B. Turtle and Piggy Are Playing a Game 2
time limit per test
1 second
memory limit per test
256 megabytes
input
standard input
output
standard output

Turtle and Piggy are playing a game on a sequence. They are given a sequence $$$a_1, a_2, \ldots, a_n$$$, and Turtle goes first. Turtle and Piggy alternate in turns (so, Turtle does the first turn, Piggy does the second, Turtle does the third, etc.).

The game goes as follows:

  • Let the current length of the sequence be $$$m$$$. If $$$m = 1$$$, the game ends.
  • If the game does not end and it's Turtle's turn, then Turtle must choose an integer $$$i$$$ such that $$$1 \le i \le m - 1$$$, set $$$a_i$$$ to $$$\max(a_i, a_{i + 1})$$$, and remove $$$a_{i + 1}$$$.
  • If the game does not end and it's Piggy's turn, then Piggy must choose an integer $$$i$$$ such that $$$1 \le i \le m - 1$$$, set $$$a_i$$$ to $$$\min(a_i, a_{i + 1})$$$, and remove $$$a_{i + 1}$$$.

Turtle wants to maximize the value of $$$a_1$$$ in the end, while Piggy wants to minimize the value of $$$a_1$$$ in the end.

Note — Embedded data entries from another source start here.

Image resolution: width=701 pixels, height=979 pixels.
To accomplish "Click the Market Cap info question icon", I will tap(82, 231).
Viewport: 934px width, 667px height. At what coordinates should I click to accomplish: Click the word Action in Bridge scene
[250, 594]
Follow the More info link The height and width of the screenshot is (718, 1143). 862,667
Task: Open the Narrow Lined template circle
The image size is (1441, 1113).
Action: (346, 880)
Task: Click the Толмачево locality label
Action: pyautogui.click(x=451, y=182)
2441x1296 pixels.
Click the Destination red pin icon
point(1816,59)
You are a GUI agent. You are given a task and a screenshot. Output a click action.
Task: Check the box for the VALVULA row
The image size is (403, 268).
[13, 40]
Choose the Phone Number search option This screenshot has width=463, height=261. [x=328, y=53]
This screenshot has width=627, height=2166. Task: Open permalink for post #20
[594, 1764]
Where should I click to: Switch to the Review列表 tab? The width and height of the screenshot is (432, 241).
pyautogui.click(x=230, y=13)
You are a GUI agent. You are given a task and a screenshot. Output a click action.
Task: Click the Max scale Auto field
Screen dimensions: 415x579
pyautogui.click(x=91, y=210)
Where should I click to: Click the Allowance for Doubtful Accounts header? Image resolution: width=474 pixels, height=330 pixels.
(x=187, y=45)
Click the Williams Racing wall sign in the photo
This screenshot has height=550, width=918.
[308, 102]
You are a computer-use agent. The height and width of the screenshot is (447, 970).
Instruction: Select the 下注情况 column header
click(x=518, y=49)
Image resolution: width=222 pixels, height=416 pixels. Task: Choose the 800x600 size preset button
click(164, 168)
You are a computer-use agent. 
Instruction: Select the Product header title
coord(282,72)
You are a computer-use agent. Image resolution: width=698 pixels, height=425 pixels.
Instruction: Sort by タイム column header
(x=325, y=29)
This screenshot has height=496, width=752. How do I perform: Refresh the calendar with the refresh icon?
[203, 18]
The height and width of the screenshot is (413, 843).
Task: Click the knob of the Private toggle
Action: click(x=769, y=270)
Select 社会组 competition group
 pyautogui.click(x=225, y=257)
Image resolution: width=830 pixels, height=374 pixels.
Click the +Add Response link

Find the value of $$$a_1$$$ in the end if both players play optimally.

You can refer to notes for further clarification.

Input

Each test contains multiple test cases. The first line contains the number of test cases $$$t$$$ ($$$1 \le t \le 10^4$$$). The description of the test cases follows.

The first line of each test case contains a single integer $$$n$$$ ($$$2 \le n \le 10^5$$$) — the length of the sequence.

The second line of each test case contains $$$n$$$ integers $$$a_1, a_2, \ldots, a_n$$$ ($$$1 \le a_i \le 10^5$$$) — the elements of the sequence $$$a$$$.

It is guaranteed that the sum of $$$n$$$ over all test cases does not exceed $$$10^5$$$.

Output

For each test case, output a single integer — the value of $$$a_1$$$ in the end if both players play optimally.

Example
Input
5
2
1 2
3
1 1 2
3
1 2 3
5
3 1 2 2 3
10
10 2 5 2 7 9 2 5 10 7
Output
2
1
2
2
7
Note

In the first test case, initially $$$a = [1, 2]$$$. Turtle can only choose $$$i = 1$$$. Then he will set $$$a_1$$$ to $$$\max(a_1, a_2) = 2$$$ and remove $$$a_2$$$. The sequence $$$a$$$ becomes $$$[2]$$$. Then the length of the sequence becomes $$$1$$$, and the game will end. The value of $$$a_1$$$ is $$$2$$$, so you should output $$$2$$$.

In the second test case, one of the possible game processes is as follows:

  • Initially $$$a = [1, 1, 2]$$$.
  • Turtle can choose $$$i = 2$$$. Then he will set $$$a_2$$$ to $$$\max(a_2, a_3) = 2$$$ and remove $$$a_3$$$. The sequence $$$a$$$ will become $$$[1, 2]$$$.
  • Piggy can choose $$$i = 1$$$. Then he will set $$$a_1$$$ to $$$\min(a_1, a_2) = 1$$$ and remove $$$a_2$$$. The sequence $$$a$$$ will become $$$[1]$$$.
  • The length of the sequence becomes $$$1$$$, so the game will end. The value of $$$a_1$$$ will be $$$1$$$ in the end.

In the fourth test case, one of the possible game processes is as follows:

  • Initially $$$a = [3, 1, 2, 2, 3]$$$.
  • Turtle can choose $$$i = 4$$$. Then he will set $$$a_4$$$ to $$$\max(a_4, a_5) = 3$$$ and remove $$$a_5$$$. The sequence $$$a$$$ will become $$$[3, 1, 2, 3]$$$.
  • Piggy can choose $$$i = 3$$$. Then he will set $$$a_3$$$ to $$$\min(a_3, a_4) = 2$$$ and remove $$$a_4$$$. The sequence $$$a$$$ will become $$$[3, 1, 2]$$$.
  • Turtle can choose $$$i = 2$$$. Then he will set $$$a_2$$$ to $$$\max(a_2, a_3) = 2$$$ and remove $$$a_3$$$. The sequence $$$a$$$ will become $$$[3, 2]$$$.
  • Piggy can choose $$$i = 1$$$. Then he will set $$$a_1$$$ to $$$\min(a_1, a_2) = 2$$$ and remove $$$a_2$$$. The sequence $$$a$$$ will become $$$[2]$$$.
  • The length of the sequence becomes $$$1$$$, so the game will end. The value of $$$a_1$$$ will be $$$2$$$ in the end.